- _Records to use_
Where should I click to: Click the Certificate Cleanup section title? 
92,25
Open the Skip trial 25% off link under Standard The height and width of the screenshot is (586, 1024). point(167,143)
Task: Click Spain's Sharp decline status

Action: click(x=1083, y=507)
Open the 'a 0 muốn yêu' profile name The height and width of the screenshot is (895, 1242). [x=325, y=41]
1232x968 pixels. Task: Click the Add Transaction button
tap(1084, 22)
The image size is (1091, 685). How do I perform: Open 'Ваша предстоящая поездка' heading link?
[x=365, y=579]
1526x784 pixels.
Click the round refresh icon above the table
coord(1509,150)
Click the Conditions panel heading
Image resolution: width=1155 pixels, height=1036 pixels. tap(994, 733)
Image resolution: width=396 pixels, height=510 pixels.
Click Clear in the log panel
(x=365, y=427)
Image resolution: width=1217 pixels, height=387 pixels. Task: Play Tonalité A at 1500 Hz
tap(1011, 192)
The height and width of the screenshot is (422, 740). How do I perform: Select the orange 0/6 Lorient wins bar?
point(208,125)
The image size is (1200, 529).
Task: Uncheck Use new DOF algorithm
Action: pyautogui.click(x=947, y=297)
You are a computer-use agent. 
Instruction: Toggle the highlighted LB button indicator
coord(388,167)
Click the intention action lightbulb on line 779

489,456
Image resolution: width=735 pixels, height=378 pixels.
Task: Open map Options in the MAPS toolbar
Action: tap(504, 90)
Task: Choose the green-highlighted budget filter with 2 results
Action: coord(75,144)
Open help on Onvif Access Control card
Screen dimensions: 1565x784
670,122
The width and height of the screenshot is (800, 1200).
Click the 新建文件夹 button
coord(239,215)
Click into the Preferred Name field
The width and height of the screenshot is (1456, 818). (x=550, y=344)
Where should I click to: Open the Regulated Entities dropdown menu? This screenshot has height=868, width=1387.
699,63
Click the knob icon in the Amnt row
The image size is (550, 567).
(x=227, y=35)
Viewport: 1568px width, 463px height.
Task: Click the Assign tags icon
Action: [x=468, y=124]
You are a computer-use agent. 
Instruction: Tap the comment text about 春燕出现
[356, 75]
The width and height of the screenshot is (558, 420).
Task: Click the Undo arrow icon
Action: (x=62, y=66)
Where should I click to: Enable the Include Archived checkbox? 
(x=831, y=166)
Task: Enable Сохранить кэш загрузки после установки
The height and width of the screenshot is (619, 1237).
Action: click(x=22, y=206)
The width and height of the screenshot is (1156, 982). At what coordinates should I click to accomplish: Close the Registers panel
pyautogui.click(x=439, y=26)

- _What you need to do_
Repeat the listing above in full, exactly as given.

- _Task response_
Where should I click to: Click the Certificate Cleanup section title? 
92,25
Open the Skip trial 25% off link under Standard The height and width of the screenshot is (586, 1024). point(167,143)
Task: Click Spain's Sharp decline status

Action: click(x=1083, y=507)
Open the 'a 0 muốn yêu' profile name The height and width of the screenshot is (895, 1242). [x=325, y=41]
1232x968 pixels. Task: Click the Add Transaction button
tap(1084, 22)
The image size is (1091, 685). How do I perform: Open 'Ваша предстоящая поездка' heading link?
[x=365, y=579]
1526x784 pixels.
Click the round refresh icon above the table
coord(1509,150)
Click the Conditions panel heading
Image resolution: width=1155 pixels, height=1036 pixels. tap(994, 733)
Image resolution: width=396 pixels, height=510 pixels.
Click Clear in the log panel
(x=365, y=427)
Image resolution: width=1217 pixels, height=387 pixels. Task: Play Tonalité A at 1500 Hz
tap(1011, 192)
The height and width of the screenshot is (422, 740). How do I perform: Select the orange 0/6 Lorient wins bar?
point(208,125)
The image size is (1200, 529).
Task: Uncheck Use new DOF algorithm
Action: pyautogui.click(x=947, y=297)
You are a computer-use agent. 
Instruction: Toggle the highlighted LB button indicator
coord(388,167)
Click the intention action lightbulb on line 779

489,456
Image resolution: width=735 pixels, height=378 pixels.
Task: Open map Options in the MAPS toolbar
Action: tap(504, 90)
Task: Choose the green-highlighted budget filter with 2 results
Action: coord(75,144)
Open help on Onvif Access Control card
Screen dimensions: 1565x784
670,122
The width and height of the screenshot is (800, 1200).
Click the 新建文件夹 button
coord(239,215)
Click into the Preferred Name field
The width and height of the screenshot is (1456, 818). (x=550, y=344)
Where should I click to: Open the Regulated Entities dropdown menu? This screenshot has height=868, width=1387.
699,63
Click the knob icon in the Amnt row
The image size is (550, 567).
(x=227, y=35)
Viewport: 1568px width, 463px height.
Task: Click the Assign tags icon
Action: [x=468, y=124]
You are a computer-use agent. 
Instruction: Tap the comment text about 春燕出现
[356, 75]
The width and height of the screenshot is (558, 420).
Task: Click the Undo arrow icon
Action: (x=62, y=66)
Where should I click to: Enable the Include Archived checkbox? 
(x=831, y=166)
Task: Enable Сохранить кэш загрузки после установки
The height and width of the screenshot is (619, 1237).
Action: click(x=22, y=206)
The width and height of the screenshot is (1156, 982). At what coordinates should I click to accomplish: Close the Registers panel
pyautogui.click(x=439, y=26)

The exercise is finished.